After the "saucer" left the "shoebox" Dawn overcame her fear sufficiently to leave her bed and go to the window for a better view of what was going on. But she was too late.

"It was getting light and the lights were gone," she said. "I phoned my friend Sandy (who later said Dawn sounded very frightened). I was scared because I didn't know what that thing was. I thought it was going to come down and get me. It was halfway down to my house and I thought it was looking at me."

Helpfully for his visit, Allan, who thought the girl "showed courage" in saying anything at all about her experience, had with him the tape of an interview recorded just a few days earlier in which another humanoid sighting was described. The witness was Stewart Sanborn of nearby Winfield. His mature account of his own experience, which Allan replayed for Dawn's benefit, not only had a reassuring effect on the girl but also had the incidental benefit of persuading Mrs. Smith that her daughter was telling the truth. In particular, Mrs. Smith had wondered about the part where Dawn described a door opening and figures becoming visible inside.  But that part was put in a new and more convincing light when it turned out Sanborn had seen something similar.

Sanborn said he was driving north just beyond Lake Okanagan one autumn evening in 1975 when he had his first hint of strange things to come.

"I noticed something peculiar in the sky," he explained. "Whether the sun was shining on it or it had a light of its own, I'm not sure. But it was unusual, whatever it was, and it attracted my attention." In the next moment Sanborn lost sight of the object when it disappeared behind hills that skirt the lake, and at that point a less attentive witness might have lost interest. But previous encounters had convinced Sanborn that occasionally there were strange sights in the sky worth watching. Of these the most notable occurred in 1952 when he and others saw an unexplainable saucer-like craft take flight from that same lake (vol. 1, no. 4, p.5). So now alert to what he had seen, Sanborn kept an eye out and in a few minutes was rewarded by a dramatic aerial show.
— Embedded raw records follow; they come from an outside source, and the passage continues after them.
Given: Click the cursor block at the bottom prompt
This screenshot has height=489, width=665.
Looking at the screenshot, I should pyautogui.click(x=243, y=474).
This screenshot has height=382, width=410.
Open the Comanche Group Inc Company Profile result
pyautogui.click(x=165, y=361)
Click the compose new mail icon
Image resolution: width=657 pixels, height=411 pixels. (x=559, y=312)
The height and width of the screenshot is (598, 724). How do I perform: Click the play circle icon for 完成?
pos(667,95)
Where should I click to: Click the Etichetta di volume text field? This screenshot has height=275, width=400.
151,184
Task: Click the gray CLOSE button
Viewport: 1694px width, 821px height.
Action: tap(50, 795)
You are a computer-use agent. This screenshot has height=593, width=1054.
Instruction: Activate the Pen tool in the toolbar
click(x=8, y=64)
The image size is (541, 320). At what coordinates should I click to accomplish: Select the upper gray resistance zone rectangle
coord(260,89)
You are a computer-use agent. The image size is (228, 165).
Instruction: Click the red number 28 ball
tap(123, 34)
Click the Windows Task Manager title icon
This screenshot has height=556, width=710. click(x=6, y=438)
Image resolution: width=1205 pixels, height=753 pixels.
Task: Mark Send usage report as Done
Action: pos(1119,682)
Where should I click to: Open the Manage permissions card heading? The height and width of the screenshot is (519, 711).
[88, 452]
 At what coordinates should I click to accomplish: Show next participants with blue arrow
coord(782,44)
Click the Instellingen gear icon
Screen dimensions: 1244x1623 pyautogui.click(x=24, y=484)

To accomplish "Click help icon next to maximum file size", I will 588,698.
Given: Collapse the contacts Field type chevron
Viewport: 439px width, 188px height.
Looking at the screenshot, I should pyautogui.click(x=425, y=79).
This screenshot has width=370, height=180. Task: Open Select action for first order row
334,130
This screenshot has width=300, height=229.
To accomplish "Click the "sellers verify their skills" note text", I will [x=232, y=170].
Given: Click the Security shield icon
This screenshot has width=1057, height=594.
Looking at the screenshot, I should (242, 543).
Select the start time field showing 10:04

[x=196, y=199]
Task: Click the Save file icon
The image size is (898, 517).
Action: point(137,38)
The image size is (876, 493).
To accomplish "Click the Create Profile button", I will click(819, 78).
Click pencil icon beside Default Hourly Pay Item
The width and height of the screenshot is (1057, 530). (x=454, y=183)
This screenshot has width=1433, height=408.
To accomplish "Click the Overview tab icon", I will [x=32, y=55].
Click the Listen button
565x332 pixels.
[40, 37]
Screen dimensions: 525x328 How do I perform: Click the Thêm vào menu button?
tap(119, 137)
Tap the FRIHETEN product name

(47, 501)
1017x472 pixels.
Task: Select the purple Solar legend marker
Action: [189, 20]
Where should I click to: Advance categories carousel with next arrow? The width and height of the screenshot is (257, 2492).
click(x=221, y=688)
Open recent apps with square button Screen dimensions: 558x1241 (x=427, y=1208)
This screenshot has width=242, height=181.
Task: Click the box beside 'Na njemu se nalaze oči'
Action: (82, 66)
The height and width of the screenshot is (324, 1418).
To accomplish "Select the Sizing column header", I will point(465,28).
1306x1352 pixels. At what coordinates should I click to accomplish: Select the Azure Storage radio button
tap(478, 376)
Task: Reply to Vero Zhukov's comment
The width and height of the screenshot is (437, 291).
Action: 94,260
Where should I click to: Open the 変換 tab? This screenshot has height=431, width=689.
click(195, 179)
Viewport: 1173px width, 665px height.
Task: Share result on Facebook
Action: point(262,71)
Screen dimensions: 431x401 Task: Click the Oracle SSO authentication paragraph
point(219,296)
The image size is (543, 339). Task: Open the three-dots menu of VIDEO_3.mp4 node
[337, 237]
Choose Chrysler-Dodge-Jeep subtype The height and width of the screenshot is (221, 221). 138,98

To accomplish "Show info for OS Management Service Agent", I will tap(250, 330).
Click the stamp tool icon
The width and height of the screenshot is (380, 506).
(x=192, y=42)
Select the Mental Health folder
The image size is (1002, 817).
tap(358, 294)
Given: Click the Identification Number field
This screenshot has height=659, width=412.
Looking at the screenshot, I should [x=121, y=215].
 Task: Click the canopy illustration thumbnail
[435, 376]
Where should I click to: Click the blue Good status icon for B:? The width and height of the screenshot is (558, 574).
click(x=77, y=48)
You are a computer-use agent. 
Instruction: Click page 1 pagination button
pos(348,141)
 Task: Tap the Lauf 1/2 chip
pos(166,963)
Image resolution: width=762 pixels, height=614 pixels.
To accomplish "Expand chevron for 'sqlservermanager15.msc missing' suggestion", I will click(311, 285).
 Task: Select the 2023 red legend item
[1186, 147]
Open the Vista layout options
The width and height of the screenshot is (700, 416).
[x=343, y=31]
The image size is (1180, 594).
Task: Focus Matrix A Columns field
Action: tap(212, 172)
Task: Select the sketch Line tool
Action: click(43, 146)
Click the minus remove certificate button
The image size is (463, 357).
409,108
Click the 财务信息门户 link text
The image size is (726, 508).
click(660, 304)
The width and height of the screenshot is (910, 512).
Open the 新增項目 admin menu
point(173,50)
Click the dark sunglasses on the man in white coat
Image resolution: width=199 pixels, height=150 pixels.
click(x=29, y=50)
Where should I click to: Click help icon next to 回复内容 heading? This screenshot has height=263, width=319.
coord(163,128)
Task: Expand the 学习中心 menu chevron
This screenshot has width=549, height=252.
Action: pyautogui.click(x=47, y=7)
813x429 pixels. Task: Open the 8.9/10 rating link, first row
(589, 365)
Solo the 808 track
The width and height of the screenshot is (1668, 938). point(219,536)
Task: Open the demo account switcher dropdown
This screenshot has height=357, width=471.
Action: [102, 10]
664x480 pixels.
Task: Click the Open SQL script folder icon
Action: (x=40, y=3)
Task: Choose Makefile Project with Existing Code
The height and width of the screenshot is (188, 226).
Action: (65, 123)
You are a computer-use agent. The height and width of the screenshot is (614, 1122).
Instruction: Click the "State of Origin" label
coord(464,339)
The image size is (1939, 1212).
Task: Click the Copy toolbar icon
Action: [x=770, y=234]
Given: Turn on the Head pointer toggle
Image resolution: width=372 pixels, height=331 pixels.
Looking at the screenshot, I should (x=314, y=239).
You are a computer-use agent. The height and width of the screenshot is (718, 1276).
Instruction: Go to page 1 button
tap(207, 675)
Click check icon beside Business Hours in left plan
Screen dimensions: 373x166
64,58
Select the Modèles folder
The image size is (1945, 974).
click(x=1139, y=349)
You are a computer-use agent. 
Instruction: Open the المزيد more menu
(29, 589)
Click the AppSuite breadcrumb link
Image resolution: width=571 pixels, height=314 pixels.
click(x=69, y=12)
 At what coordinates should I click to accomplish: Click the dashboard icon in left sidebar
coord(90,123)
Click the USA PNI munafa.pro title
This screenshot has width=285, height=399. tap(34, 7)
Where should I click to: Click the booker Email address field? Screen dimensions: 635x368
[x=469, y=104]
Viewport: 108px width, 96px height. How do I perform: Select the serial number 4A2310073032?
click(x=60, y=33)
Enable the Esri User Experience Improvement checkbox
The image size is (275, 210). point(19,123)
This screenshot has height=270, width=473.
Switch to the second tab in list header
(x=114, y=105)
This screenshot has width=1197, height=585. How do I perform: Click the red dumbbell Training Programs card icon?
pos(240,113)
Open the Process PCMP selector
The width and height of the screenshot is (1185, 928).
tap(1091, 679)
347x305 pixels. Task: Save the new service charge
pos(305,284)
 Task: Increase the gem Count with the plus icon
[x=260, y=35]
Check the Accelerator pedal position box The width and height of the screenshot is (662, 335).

"As I was approaching Kamloops," he said, "I noticed two lights, one red and one green, about 30 feet apart. They were moving slowly and then they nearly stopped, if they didn't stop completely. After a moment a light came on and I saw what appeared to be a cabin between the lights. A door opened and I saw what looked like a man jumping out. On his head was a horseshoe-shaped gear consisting of red and green lights. He went down about 50 feet and then the lights went out and the machine started off again, veering to the left at quite a hasty speed. There was no sign of a parachute and the figure descended at a falling speed."

Intrigued by the sight of a figure dropping like a dead weight into the evening shadows, Sanborn later inquired if there had been flying activity of any sort around there at that time. As far as he could learn, there was none.